## SOURCE MATERIAL

════

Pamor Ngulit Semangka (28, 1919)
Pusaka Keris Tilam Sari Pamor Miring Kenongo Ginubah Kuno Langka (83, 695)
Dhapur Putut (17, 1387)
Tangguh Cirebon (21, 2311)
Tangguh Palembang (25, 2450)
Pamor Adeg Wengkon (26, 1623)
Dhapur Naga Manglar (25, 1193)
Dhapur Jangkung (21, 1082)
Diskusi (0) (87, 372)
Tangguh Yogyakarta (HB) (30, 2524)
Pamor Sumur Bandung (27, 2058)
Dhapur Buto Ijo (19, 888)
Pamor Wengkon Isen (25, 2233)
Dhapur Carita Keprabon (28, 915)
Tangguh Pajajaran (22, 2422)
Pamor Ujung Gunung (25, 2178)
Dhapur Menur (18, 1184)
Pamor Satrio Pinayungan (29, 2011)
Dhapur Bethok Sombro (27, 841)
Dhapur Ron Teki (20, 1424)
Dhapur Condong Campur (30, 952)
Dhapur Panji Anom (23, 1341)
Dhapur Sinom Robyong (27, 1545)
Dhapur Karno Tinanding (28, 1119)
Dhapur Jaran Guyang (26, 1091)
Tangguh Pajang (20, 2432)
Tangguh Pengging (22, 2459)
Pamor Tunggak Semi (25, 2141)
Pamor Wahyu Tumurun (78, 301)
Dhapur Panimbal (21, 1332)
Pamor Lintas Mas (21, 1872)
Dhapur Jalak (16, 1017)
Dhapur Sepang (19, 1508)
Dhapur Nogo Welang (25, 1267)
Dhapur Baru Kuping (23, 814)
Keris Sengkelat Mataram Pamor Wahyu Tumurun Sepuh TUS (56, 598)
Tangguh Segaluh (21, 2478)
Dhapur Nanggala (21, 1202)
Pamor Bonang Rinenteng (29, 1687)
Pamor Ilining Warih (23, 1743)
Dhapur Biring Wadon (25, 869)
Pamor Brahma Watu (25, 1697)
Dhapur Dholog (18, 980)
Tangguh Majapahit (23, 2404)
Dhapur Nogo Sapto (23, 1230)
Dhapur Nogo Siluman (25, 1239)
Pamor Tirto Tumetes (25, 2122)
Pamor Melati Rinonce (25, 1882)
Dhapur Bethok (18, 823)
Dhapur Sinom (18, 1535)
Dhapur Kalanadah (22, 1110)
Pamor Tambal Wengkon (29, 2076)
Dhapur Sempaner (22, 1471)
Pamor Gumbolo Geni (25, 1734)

════

## WHAT TO WORK ON
Give back exactly the lines above starting at the line where "Diskusi (0) (87, 372)" appears and ending at the line where "Tangguh Pajang (20, 2432)" appears, both included, with no other lines.

## ANSWER TO THIS EXERCISE
Diskusi (0) (87, 372)
Tangguh Yogyakarta (HB) (30, 2524)
Pamor Sumur Bandung (27, 2058)
Dhapur Buto Ijo (19, 888)
Pamor Wengkon Isen (25, 2233)
Dhapur Carita Keprabon (28, 915)
Tangguh Pajajaran (22, 2422)
Pamor Ujung Gunung (25, 2178)
Dhapur Menur (18, 1184)
Pamor Satrio Pinayungan (29, 2011)
Dhapur Bethok Sombro (27, 841)
Dhapur Ron Teki (20, 1424)
Dhapur Condong Campur (30, 952)
Dhapur Panji Anom (23, 1341)
Dhapur Sinom Robyong (27, 1545)
Dhapur Karno Tinanding (28, 1119)
Dhapur Jaran Guyang (26, 1091)
Tangguh Pajang (20, 2432)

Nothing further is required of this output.